Document extract →

**********

Mornings in Michigan: "Rise and shine" at summer camp
Camp Storer sits on 1,250 acres. The landscape is dotted with pine trees and tall grasses. When I arrive, sandhill cranes graze and mist rises from the fields. It’s just before 7 o’clock as I head into one of the girl’s cabins.
“Okay girls, time to get up!”
That’s 19-year-old counselor Samantha Grohowski.
“Around 7 I’ll turn my speaker on, play some music,” she says. “I usually play three songs. The first one is the least annoying and they progressively get more annoying to get them out of bed.”
While the girls finish getting ready, I go outside and find some boys playing a game called gaga ball. Walter Gable is running around inside an octagon-shaped ring trying to avoid getting hit below the knees by a rubber ball.
“I like this game because it’s fun to me and I like getting people out,” he says. “I already won twice.”

**********

Given data →

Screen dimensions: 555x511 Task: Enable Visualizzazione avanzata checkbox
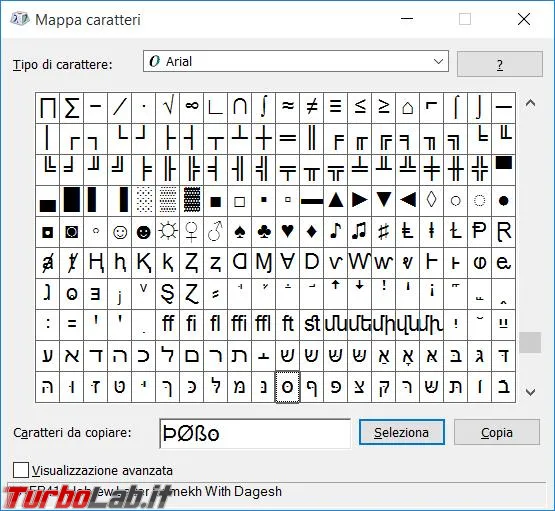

**********

Aim →
Repeat the part of the summer camp piece that opens with the words containing "That’s 19-year-old counselor" and closes with "a rubber ball.", substituting "eight-sided" for "octagon-shaped". You won't need the material for this.

Exercise output →
That’s 19-year-old counselor Samantha Grohowski.
“Around 7 I’ll turn my speaker on, play some music,” she says. “I usually play three songs. The first one is the least annoying and they progressively get more annoying to get them out of bed.”
While the girls finish getting ready, I go outside and find some boys playing a game called gaga ball. Walter Gable is running around inside an eight-sided ring trying to avoid getting hit below the knees by a rubber ball.